→ TASK DETAILS:
After locating the line with "Where should I" in the entries below, set down exactly that line and each one after it to the end, skipping pictures.

→ EXTRACTED DATA:
=-=-=

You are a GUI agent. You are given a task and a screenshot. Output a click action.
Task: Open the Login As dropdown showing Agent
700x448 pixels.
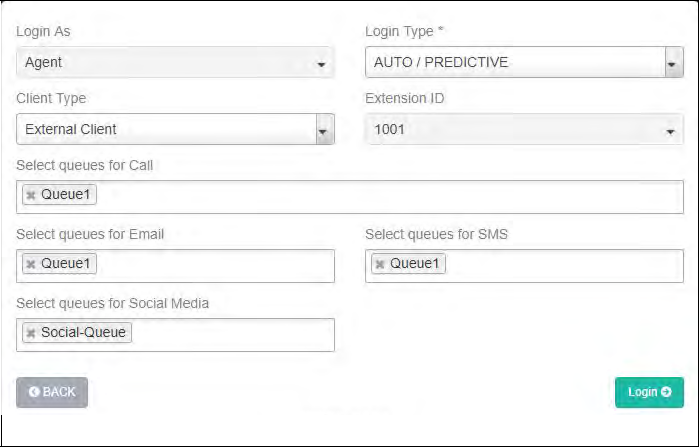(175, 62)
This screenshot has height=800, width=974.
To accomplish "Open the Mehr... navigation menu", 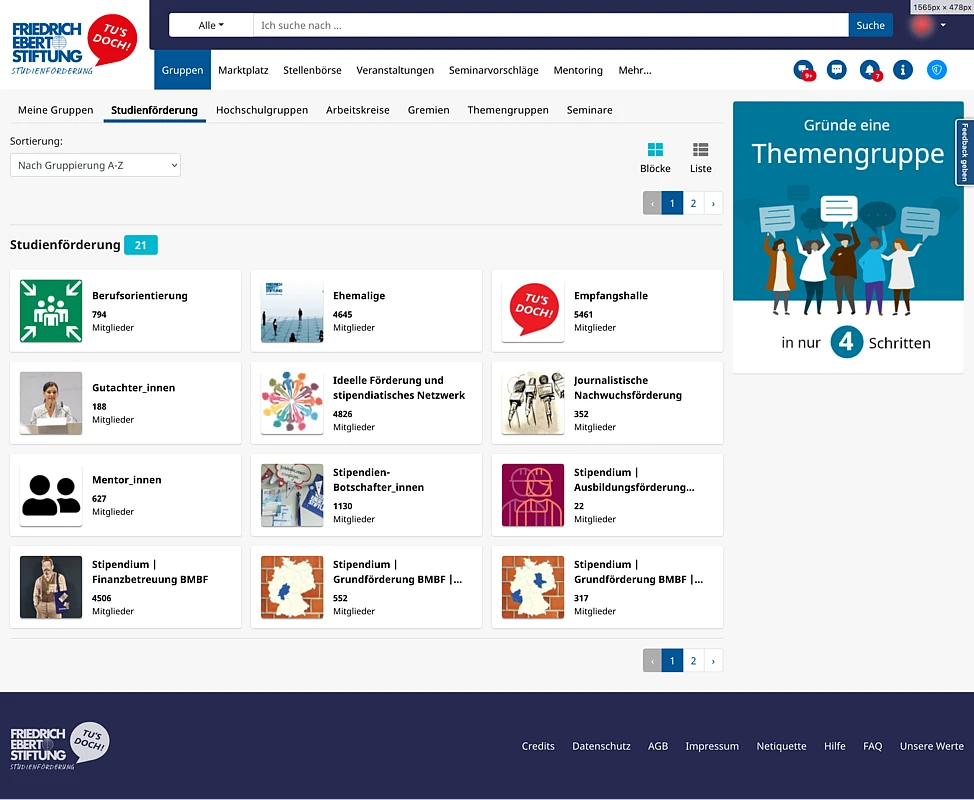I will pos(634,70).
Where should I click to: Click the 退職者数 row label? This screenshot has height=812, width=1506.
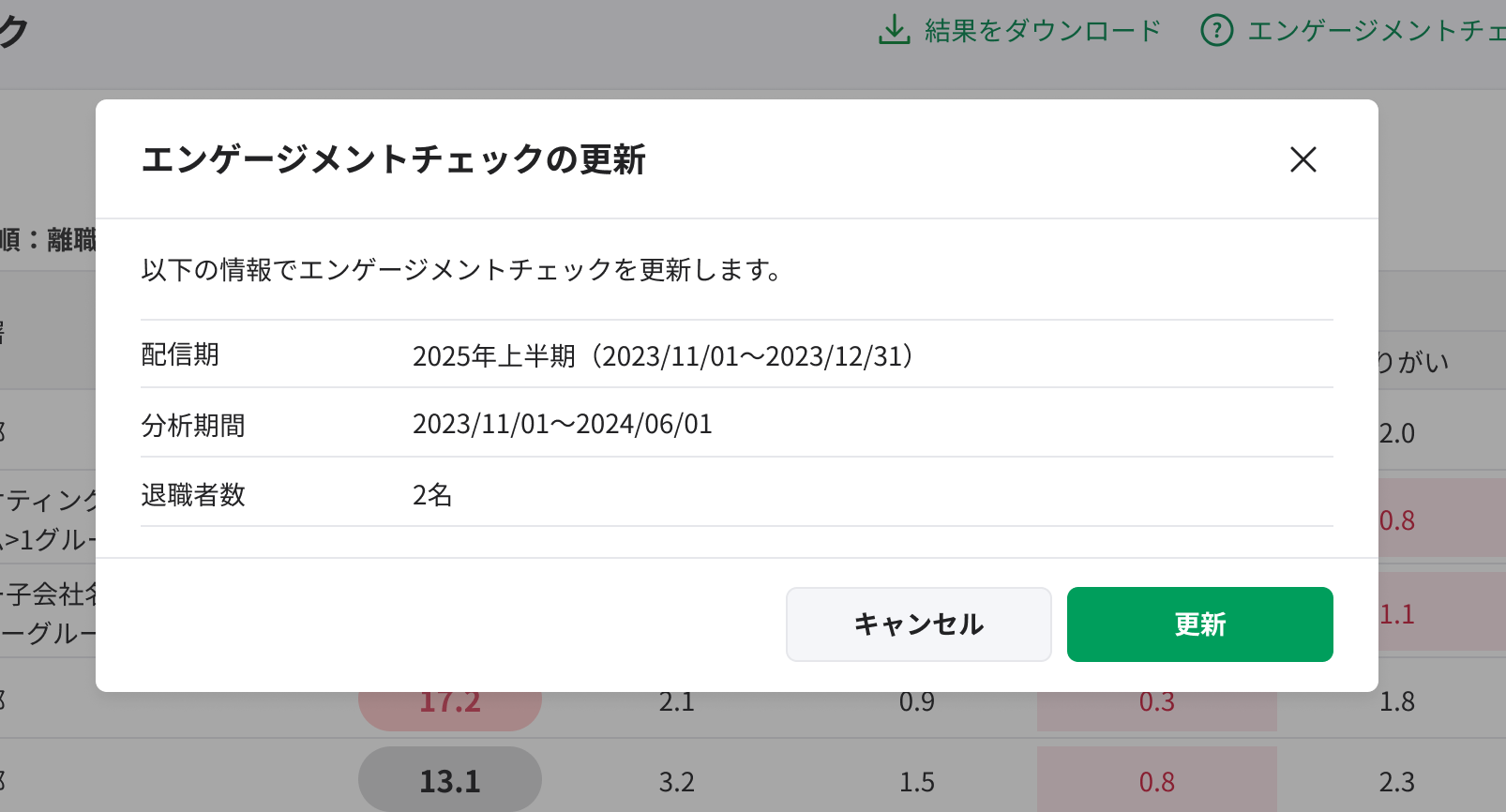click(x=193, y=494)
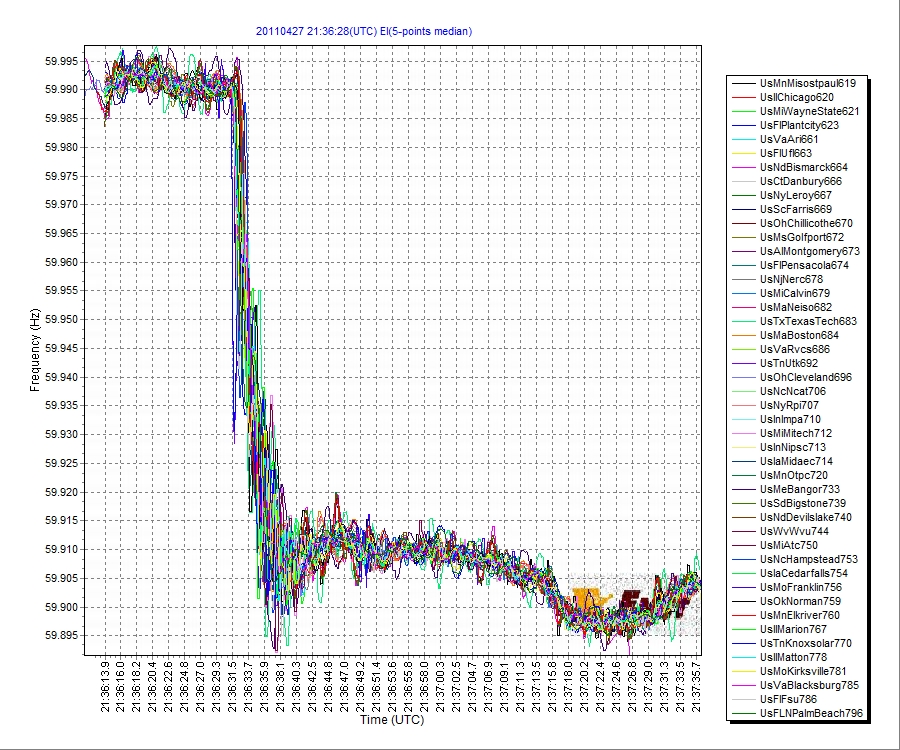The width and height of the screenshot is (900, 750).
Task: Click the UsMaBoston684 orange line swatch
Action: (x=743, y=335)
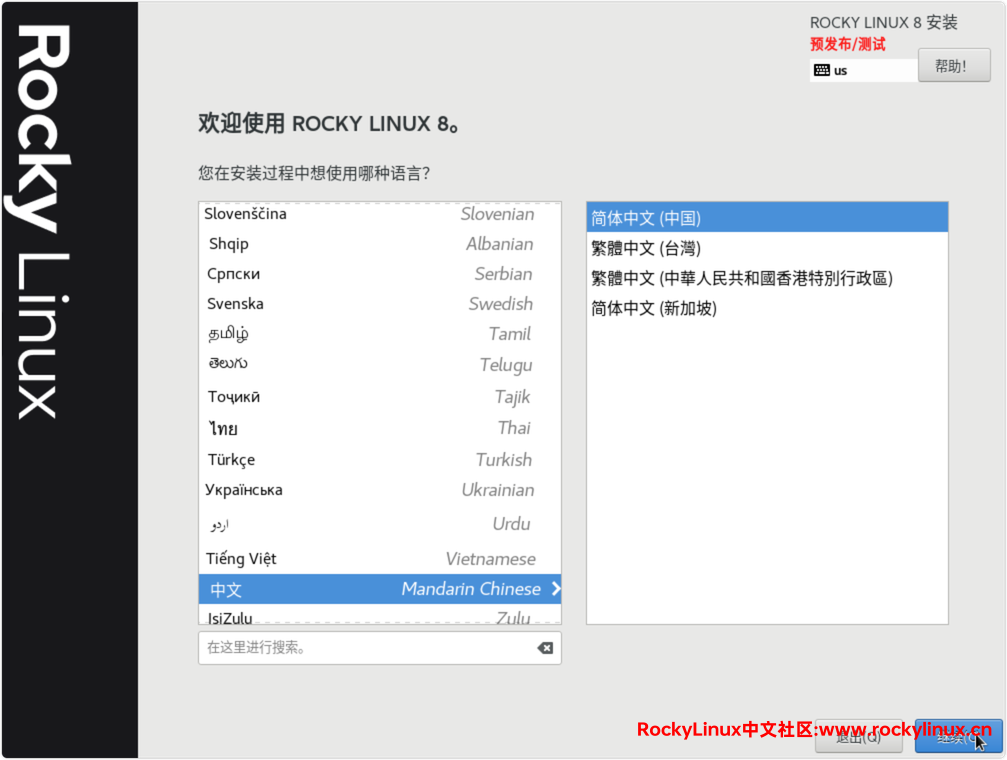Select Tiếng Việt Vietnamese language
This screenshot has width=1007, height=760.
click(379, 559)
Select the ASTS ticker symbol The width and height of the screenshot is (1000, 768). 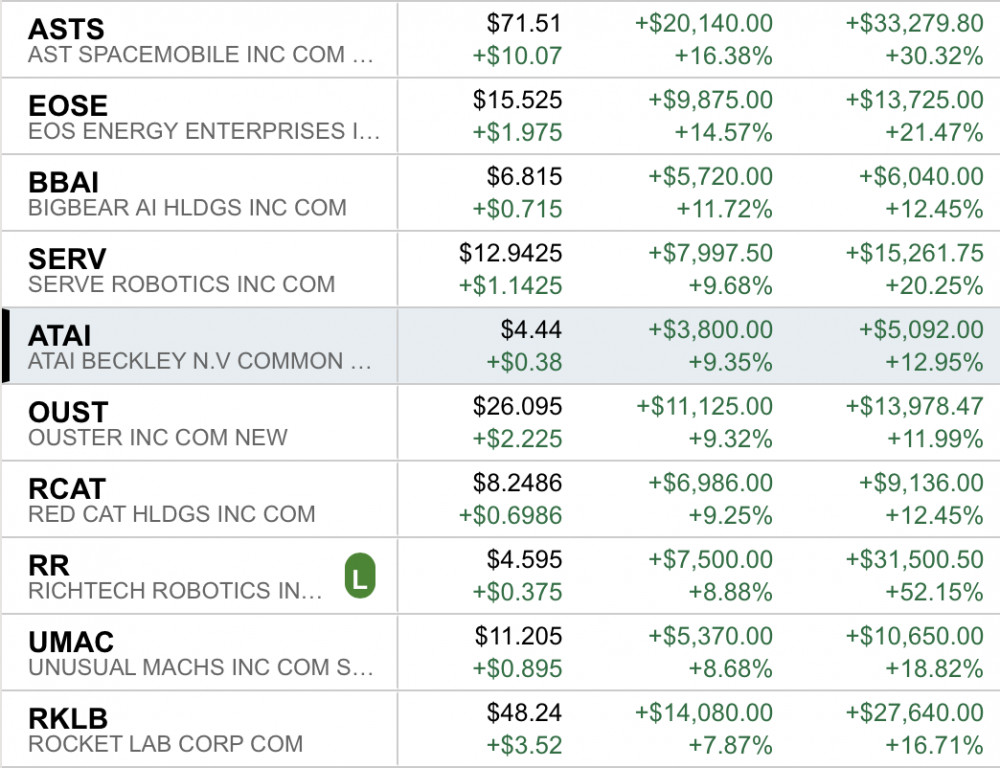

=-=-=

→ SOLUTION TO THE PROBLEM:
Where should I click to: Click the 退職者数 row label? This screenshot has height=812, width=1506.
click(x=193, y=494)
The width and height of the screenshot is (900, 750).
Task: Click the UsMaBoston684 orange line swatch
Action: (x=743, y=335)
Select Tiếng Việt Vietnamese language
This screenshot has width=1007, height=760.
click(379, 559)
Select the ASTS ticker symbol The width and height of the screenshot is (1000, 768). 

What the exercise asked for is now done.